The opinion is a civil procedure case (at this point) regarding whether service of process was effective for two defendants, one a corporation and the other an LLC. The parties at issue, (collectively, “Defendants”) are: (1) Ditech Financial, LLC f/k/a Green Tree Servicing, LLC (“Ditech Financial”) and (2) Ditech Holding Corporation f/k/a Walter Investment Management Corp.’s (“Ditech Holding”). The court notes that it is unclear whether there is diversity jurisdiction, because
“the documents submitted by Defendants with their motion to dismiss suggest that there may be diversity of citizenship in this case. See [12-1, at 2 (stating Ditech Holding is a Maryland corporation with a principal office in Pennsylvania) ]; [12-1, at 2 (stating Ditech Financial is a Delaware limited liability corporation with a principal office in Pennsylvania) ].”
Clayborn v. Walter Investment Management Corp., No. 18-CV-3452, 2019 WL 1044331, at *8 (N.D. Ill. Mar. 5, 2019) (emphasis added).
Why do courts insist on telling us the state of LLC formation and principal place of business, when that is irrelevant as to jurisdiction for an LLC? Hmm. I supposed that fact that courts keeping calling LLCs “corporations” might have something to do with it. The court does seem to know the rule for LLCs is different than the one for corporations, noting that “Plaintiff has not pled or provided the Court with any information regarding the citizenship of each member of Ditech Financial LLC. “ Id.
Despite this apparent knowledge, the court goes on to say:
Under Illinois law, “a private corporation may be served by (1) leaving a copy of the process with its registered agent or any officer or agent of the corporation found anywhere in the State; or (2) in any other manner now or hereafter permitted by law.” 75 ILCS 5/2-204. At least one court to consider the issue has concluded that Illinois state law does not allow service of a summons on a corporation via certified mail.

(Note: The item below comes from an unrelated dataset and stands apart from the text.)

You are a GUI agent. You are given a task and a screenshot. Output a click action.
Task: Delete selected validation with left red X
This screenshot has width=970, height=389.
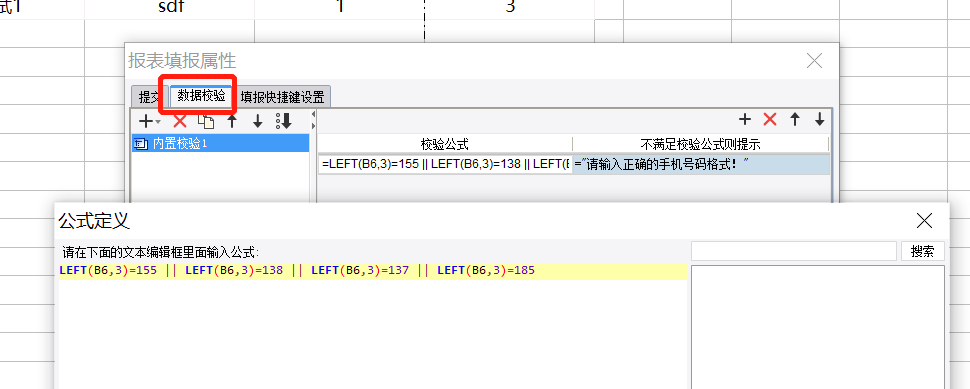[180, 121]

Ward v. JP Morgan Chase Bank, 2013 WL 5676478, at *2 (S.D. Fla. Oct. 18, 2013); see also 24 Illinois Jurisprudence: Civil Procedure § 2:20; 13 Ill. Law and Prac. Corporations § 381. Plaintiff has not cited, nor has the Court located, any support for the proposition that a summons and complaint sent by certified mail constitutes one of the “other manner[s] now or hereafter permitted by law” to effectuate service. Consequently, the Court concludes that Plaintiff has not properly served Ditech Holding under Illinois law, and therefore cannot have served Ditech Financial.2 [see below]

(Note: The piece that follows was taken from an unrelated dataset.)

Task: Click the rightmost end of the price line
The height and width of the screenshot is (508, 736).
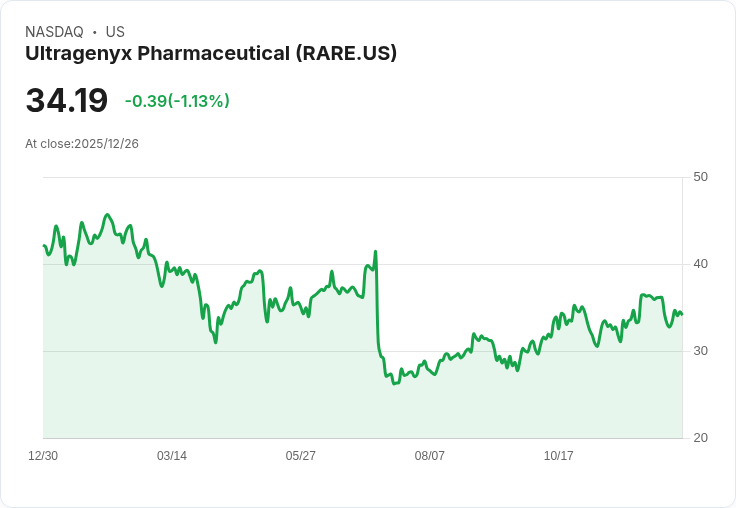Action: click(682, 314)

Id. Now the case gets more confusing. Note that last line above: the court implies that proper service of the corporate parent may have been sufficient to serve the LLC, too. Footnote 2 of the opinion properly clarifies this, though the court then provides another baffling tidbit.
Footnote 2 provides:
Even if Plaintiff had properly served Ditech Holding, it would not have properly effectuated service upon Ditech Financial. Ditech Financial appears to be a limited liability company.; . Under Illinois law, service on a limited liability company is governed by section 1–50 of the Limited Liability Company Act. 805 ILCS 180/1–50; John Isfan Construction, Inc. v. Longwood Towers, LLC, 2 N.E.3d 510, 517–18 (Ill. App. Ct. 2016). Under section 1–50 of the Limited Liability Company Act, a plaintiff may only serve process upon a limited liability company by serving “the registered agent appointed by the limited liability company or upon the Secretary of State.” Pickens v. Aahmes Temple #132, LLC, 104 N.E.3d 507, 514 (Ill. App. Ct. 2018) (quoting 805 ILCS 180/1–50(a)). To properly serve Ditech Financial, Plaintiff would have had to deliver a copy of the summons and complaint to Ditech Financial’s registered agent in Illinois: CT Corporation System. [12, at 5.]

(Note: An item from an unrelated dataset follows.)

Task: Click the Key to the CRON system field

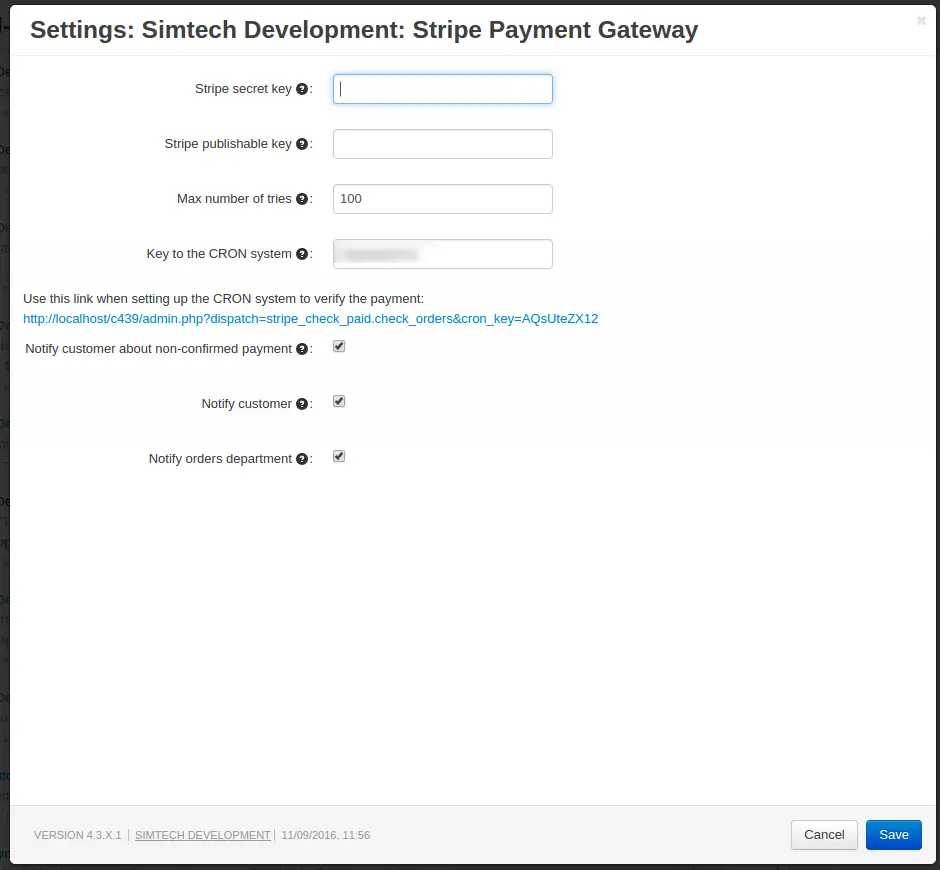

The court had already stated the Ditech Financial was an LLC, though it had called it a “limited liability corporation.” Is the court unclear about the entity type? If entity type is in question, it would seem worthy of note in the body of the opinion. The court properly cites to the LLC Act, but it inconclusive as to whether Ditech Financial is, in fact, an LLC.
To make matters worse, the court repeats, in footnote 3, its earlier mistake as to what an LLC really is:
Service on a limited liability corporation, such as Ditech Financial, must be effectuated in the same manner as service on a corporation such as Ditech Holding. See, e.g., Grieb v. JNP Foods, Inc., 2016 WL 8716262, at *3 (E.D. Pa. May 13, 2016) (evaluating the effectiveness of service of process on a limited liability company under Pa. R. Civ. P. 424).
Monday, March 11, 2019
This "just in" from BLPB friends Beate Sjåfjell and Afra Afsharipour:
We are thrilled to co-organise a workshop at UC Davis School of Law on 26 April 2019, with the aim of facilitating an in-depth comparative analysis of the relationship between takeovers and value creation.
We invite submissions on themes concerning takeovers and value creation from any jurisdiction around the world as well as comparative contributions. Themes include but are not limited to:
What are the implications of a takeover on sustainability efforts?
What is the scope for using sustainability arguments as a defense by the target board in a takeover?
What should be the role of the bidder board?
What are the implications of large M&A transactions for building/growing a culture of sustainability at a firm?
Is there a distinct difference between planned mergers and uninvited takeovers?
How could takeovers be regulated to promote sustainable value creation?
We especially encourage female scholars and scholars from diverse backgrounds to submit abstracts. Participation at the workshop will be limited to the presenters, to facilitate in-depth discussions. Deadline for submission of abstracts: 27 March 2019!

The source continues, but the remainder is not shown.